How many of the lines below contain the word "second"? Only the number is wanted.

Stored records:
▬▬▬▬▬▬▬▬▬▬

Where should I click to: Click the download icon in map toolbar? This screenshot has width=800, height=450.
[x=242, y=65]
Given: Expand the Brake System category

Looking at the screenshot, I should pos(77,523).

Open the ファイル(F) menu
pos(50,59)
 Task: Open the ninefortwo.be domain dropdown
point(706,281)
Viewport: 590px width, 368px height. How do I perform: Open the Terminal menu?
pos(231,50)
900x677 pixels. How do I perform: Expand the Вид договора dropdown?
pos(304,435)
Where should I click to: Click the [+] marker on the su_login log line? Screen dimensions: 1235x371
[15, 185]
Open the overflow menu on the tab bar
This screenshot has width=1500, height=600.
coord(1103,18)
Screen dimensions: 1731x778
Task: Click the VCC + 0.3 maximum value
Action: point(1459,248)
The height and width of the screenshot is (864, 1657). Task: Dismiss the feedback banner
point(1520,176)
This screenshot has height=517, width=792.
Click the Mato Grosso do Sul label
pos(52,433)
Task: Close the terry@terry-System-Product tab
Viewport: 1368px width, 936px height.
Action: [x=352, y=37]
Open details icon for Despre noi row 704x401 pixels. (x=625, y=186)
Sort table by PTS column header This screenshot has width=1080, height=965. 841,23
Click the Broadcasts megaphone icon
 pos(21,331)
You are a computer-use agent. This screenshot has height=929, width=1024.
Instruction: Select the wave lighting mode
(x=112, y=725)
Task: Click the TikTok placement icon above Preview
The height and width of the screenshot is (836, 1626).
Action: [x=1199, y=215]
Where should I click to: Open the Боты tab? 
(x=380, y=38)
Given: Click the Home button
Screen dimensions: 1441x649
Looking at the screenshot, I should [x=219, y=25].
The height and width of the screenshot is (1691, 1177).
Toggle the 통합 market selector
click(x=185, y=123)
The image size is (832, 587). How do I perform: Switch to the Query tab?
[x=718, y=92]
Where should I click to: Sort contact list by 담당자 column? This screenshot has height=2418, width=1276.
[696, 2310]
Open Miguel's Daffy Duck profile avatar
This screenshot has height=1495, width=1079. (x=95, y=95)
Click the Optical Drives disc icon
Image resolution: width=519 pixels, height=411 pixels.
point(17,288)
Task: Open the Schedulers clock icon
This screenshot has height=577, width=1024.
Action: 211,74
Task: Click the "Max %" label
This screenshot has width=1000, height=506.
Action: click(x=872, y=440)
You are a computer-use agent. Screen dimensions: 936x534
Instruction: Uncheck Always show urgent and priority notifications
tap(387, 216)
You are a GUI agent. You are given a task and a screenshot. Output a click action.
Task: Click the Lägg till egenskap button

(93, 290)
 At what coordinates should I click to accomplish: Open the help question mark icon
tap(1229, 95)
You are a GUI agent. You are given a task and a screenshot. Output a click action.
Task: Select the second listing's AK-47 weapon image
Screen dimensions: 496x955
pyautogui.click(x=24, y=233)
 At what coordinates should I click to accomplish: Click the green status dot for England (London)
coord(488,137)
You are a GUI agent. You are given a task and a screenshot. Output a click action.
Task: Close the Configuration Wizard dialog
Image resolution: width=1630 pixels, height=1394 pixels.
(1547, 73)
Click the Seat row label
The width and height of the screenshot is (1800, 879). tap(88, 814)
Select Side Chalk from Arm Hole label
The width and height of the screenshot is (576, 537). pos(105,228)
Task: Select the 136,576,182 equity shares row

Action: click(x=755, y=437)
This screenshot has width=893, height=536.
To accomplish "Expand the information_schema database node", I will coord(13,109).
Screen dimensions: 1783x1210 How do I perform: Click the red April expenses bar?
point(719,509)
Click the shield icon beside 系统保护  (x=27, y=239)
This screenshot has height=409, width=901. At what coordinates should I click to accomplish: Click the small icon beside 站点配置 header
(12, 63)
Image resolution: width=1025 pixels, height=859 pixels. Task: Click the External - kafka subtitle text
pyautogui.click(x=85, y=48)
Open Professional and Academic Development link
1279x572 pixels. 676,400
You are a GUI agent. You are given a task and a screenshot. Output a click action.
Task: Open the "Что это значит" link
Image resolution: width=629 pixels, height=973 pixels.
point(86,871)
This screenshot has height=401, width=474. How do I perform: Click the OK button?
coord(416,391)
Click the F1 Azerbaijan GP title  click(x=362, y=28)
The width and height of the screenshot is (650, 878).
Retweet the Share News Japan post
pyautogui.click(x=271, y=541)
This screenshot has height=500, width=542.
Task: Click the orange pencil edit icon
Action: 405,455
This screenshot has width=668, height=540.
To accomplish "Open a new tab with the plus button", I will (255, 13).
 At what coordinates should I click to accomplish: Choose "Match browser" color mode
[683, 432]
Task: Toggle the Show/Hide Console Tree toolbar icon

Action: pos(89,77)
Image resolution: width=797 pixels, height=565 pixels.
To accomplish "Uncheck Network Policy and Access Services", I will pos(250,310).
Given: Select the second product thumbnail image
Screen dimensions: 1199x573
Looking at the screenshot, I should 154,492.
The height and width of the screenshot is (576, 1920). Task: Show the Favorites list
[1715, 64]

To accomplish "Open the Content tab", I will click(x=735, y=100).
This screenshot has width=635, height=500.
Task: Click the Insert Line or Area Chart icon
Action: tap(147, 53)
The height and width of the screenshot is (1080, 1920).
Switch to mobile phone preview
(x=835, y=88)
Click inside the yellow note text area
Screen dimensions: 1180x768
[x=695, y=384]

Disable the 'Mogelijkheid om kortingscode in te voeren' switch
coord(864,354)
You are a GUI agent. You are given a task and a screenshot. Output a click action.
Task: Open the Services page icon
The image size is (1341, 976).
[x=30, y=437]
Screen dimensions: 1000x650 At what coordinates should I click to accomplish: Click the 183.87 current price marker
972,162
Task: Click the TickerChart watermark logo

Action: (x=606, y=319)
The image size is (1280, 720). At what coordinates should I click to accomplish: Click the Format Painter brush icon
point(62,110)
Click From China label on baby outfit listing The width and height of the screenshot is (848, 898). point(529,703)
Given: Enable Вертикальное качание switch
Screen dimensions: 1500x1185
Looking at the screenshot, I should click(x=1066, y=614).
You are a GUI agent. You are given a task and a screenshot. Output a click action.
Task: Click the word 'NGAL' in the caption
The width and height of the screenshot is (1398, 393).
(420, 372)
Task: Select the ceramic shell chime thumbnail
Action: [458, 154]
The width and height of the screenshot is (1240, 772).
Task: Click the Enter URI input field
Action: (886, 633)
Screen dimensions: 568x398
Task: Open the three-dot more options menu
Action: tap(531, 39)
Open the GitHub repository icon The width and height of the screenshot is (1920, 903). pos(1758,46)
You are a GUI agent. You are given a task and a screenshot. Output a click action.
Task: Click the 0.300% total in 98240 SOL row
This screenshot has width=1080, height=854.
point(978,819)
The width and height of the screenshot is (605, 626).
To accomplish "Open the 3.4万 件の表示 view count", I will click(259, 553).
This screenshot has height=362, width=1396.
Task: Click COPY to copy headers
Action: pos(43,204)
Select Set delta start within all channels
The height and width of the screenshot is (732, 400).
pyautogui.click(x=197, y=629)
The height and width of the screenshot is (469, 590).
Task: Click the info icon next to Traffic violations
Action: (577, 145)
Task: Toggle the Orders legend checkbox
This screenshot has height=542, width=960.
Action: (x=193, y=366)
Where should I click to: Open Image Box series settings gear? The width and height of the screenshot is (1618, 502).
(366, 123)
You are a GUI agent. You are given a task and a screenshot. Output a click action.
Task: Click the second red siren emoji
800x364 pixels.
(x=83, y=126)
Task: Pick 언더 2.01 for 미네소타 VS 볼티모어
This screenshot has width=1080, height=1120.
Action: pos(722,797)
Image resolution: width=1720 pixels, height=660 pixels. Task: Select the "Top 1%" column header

▬▬▬▬▬▬▬▬▬▬

Output for this exercise
3